The shipyard is a jumbled heap of docks, aging buildings and huge cranes towering over a series of Vistula River tributaries and canals near the heart of this centuries-old Baltic port city.

It will produce only 11 ships this year, down from the annual high of 27 that it made in the late 1970s.

The number of workers, too, has dropped, with only about 5,000 involved in direct production.

Ironically, says yard foreign trade manager Ireneusz Kubiczek, the yard could produce more ships and has customers clamoring for them. But a lack of manpower is preventing it from exploiting its physical capacity.

Whether the yard makes or loses money is a debatable question because so much depends on arbitrarily set tax regulations, material costs and credit rates which fluctuate widely and are beyond the shipyard’s control, said Jerzy Bukowicz, president of the worker’s self-management council. The council’s job is to help run the shipyard along with management.

But in a sign of confidence, 11 hulls were launched this year in order to have work for next year, he said.

Officials say the strike cost 500,000 hours of labor, which must be made up by overtime and higher productivity. Workers got pay increases June 1, but management says the increases were planned before the strike.

The increases were slightly higher than the 40 percent raise the government said could be allowed in response to price increases imposed this year. Pay now averages about 50,000 zlotys ($111) a month and is structured to provide incentive for harder workers, said Waldemar Langer, a leader of the yard’s official trade union.

Despite the improvement, the yard’s main trouble is that it cannot attract a sufficient work force, said Kubiczek.

″We have lost 5,000 workers from the early 1980s until now,″ he said. ″It is our own near-tragedy. We have survived the most difficult years of the crisis in shipbuilding, and now the market is reviving.
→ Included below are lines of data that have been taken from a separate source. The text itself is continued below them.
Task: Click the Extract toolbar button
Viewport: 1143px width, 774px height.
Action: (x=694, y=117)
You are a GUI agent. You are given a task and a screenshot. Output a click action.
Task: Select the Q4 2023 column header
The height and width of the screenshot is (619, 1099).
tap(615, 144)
And we have clients willing to place orders.″

As an example, Kubiczek cited a timber-carrying ship ordered by the Soviet Union. The yard has been able to contract to produce only 12 of the vessels, while the Soviets need 150, he said.
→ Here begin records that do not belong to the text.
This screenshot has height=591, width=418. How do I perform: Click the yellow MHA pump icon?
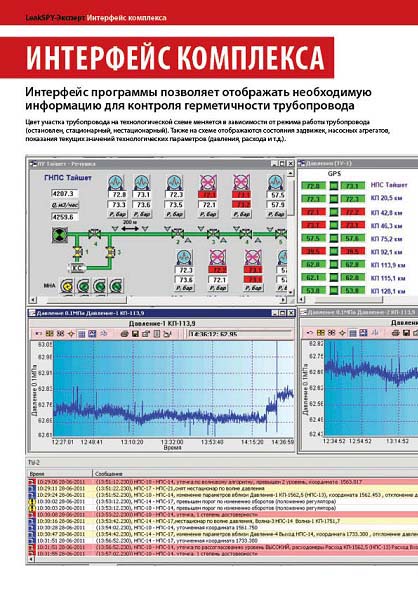(67, 286)
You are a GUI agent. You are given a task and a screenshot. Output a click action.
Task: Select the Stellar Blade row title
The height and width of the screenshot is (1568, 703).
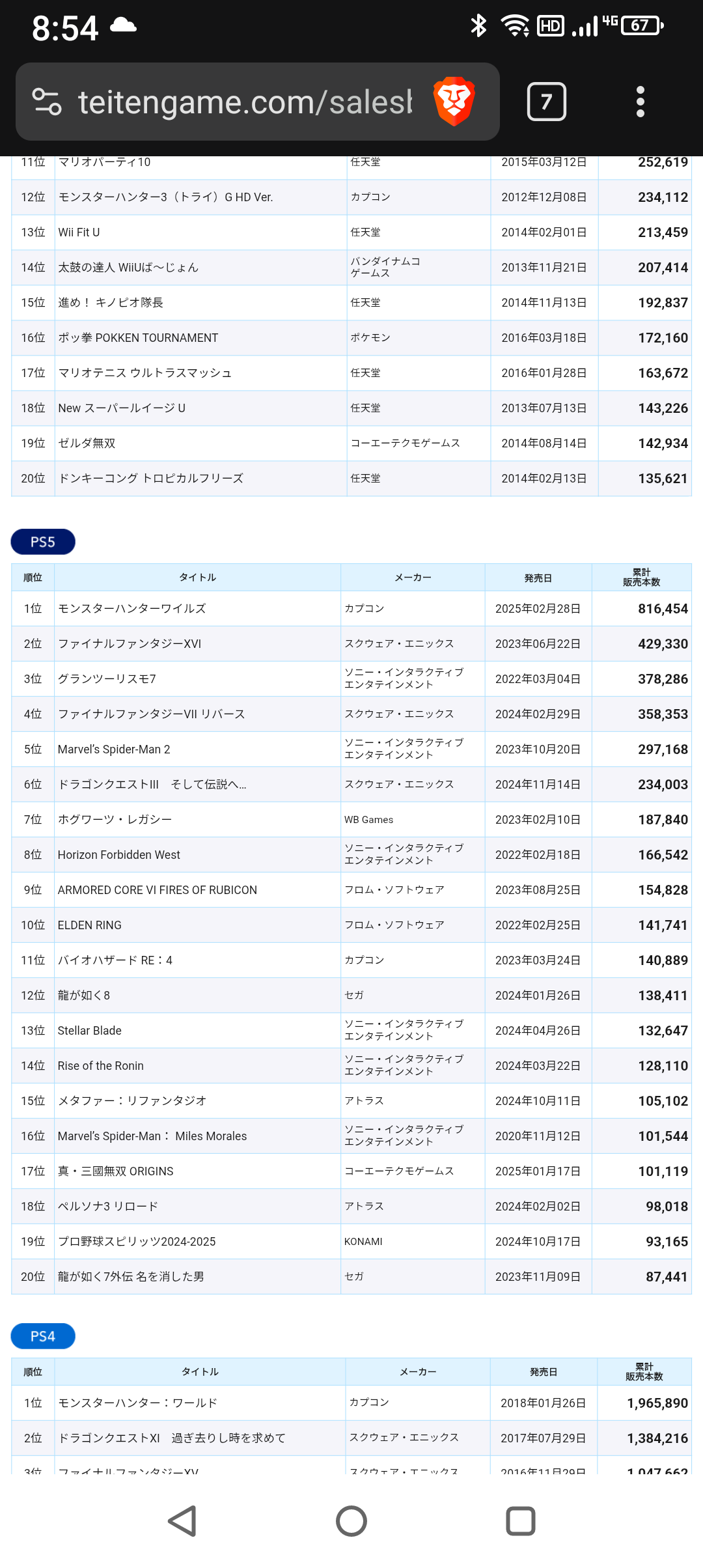point(90,1031)
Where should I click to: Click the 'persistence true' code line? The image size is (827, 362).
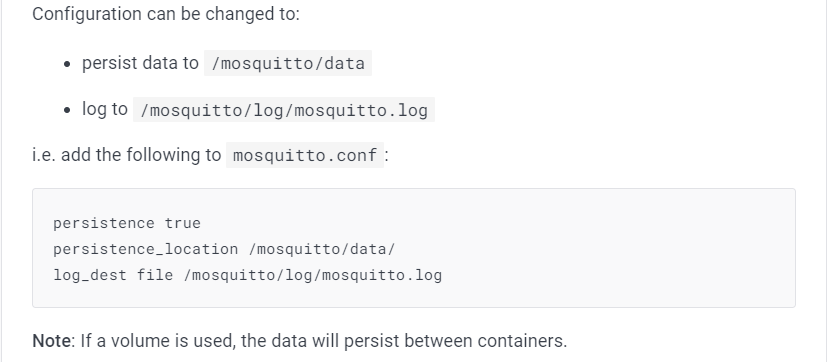click(x=127, y=223)
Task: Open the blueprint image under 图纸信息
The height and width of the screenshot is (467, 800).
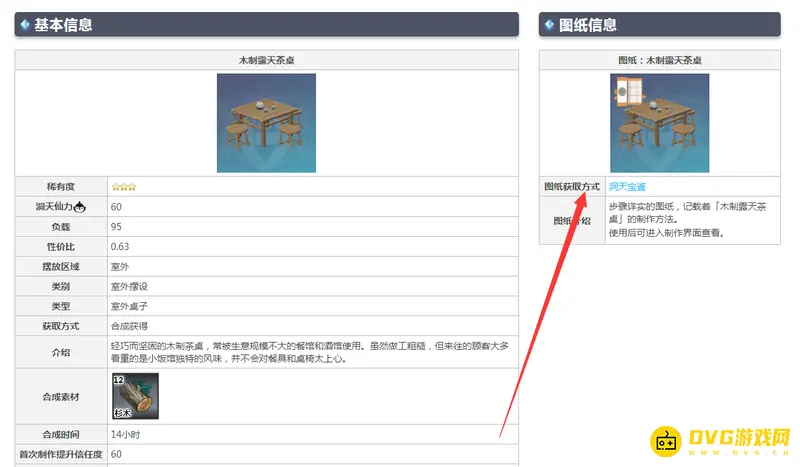Action: click(x=659, y=122)
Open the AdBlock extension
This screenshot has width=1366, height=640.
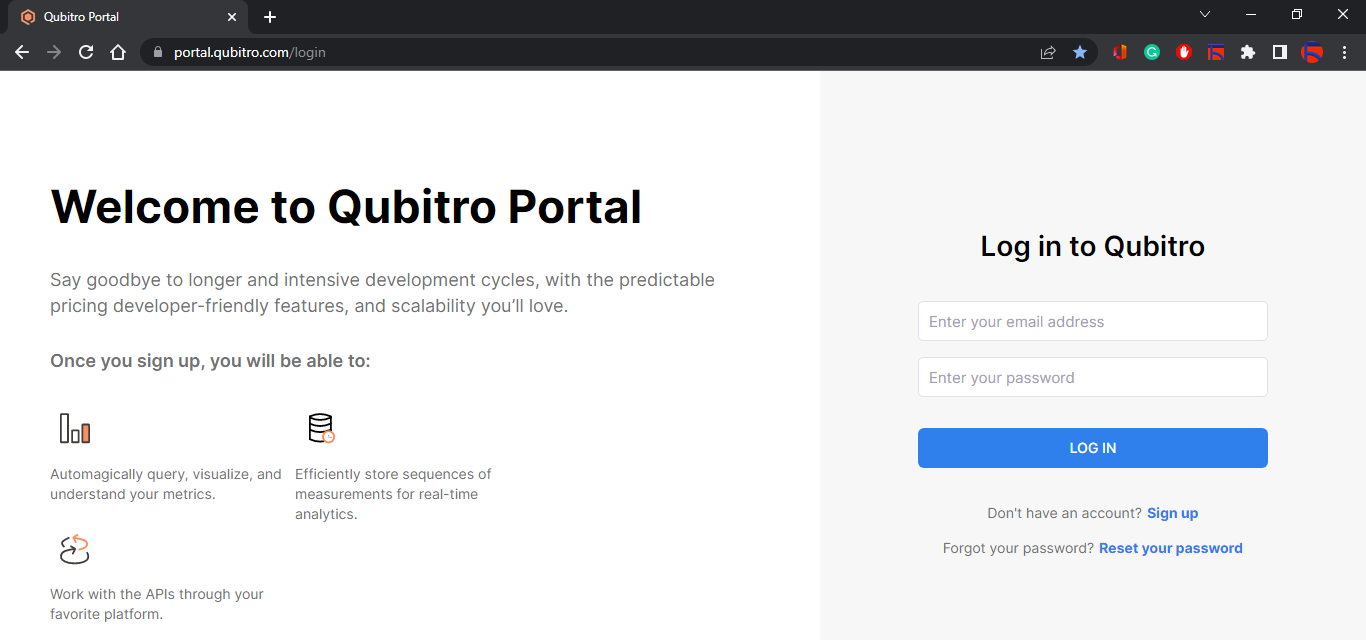click(x=1183, y=51)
The Soviet Union is by far the yard’s biggest customer. A sign inside the 343-acre facility says 575 out of 881 ships produced there have been for the Soviets.

With more workers, the yard could nearly double production, Kubiczek said.

But instead, workers are going to smaller private companies or cooperatives where they can make more money and work indoors.

As a state-owned company, said Kubiczek, the shipyard is unable to raise wages dramatically because it would be hit with a punitive tax designed to fight wage inflation. It is one example of how national economic policies have hurt the yard, he said.

Poland’s frequently changing strategies to deal with its ailing economy have taken a toll in other ways, he said.

″At least once a year, every year, we are confronted with a new set of regulations and modifications of these rules for economic reform, while our commitments extend out many years ahead.

″It makes it practically impossible to predict whether the contract we sign today, which seems to be profitable, will in fact be practical,″ he said.

One of the people who does not believe the yard will close is long-time Gdansk Solidarity activist Bogdan Borusewicz.

″First of all, someone has to build ships for the Russians. Secondly, nobody really knows whether the Gdansk shipyard is making profit or losing money, because the prices for materials and components, such as steel plating and engines, are not market prices really,″ he said.

The yard has a history of worker militancy. In December 1970 protests over food prices, an unknown number of employees were fatally shot by security forces. A towering monument to them, erected outside the main gate, was one result of the August 1980 strike at the yard that catapulted Solidarity and Walesa to worldwide fame.

The inconclusive May strike showed that tensions persist, especially among younger workers.

Indeed, a decision to close the yard would likely set off a new round of unrest.

″It is my firm belief that the workers themselves would not allow it,″ said Grzegorz Szrejder, a 27-year-old welder active in Solidarity.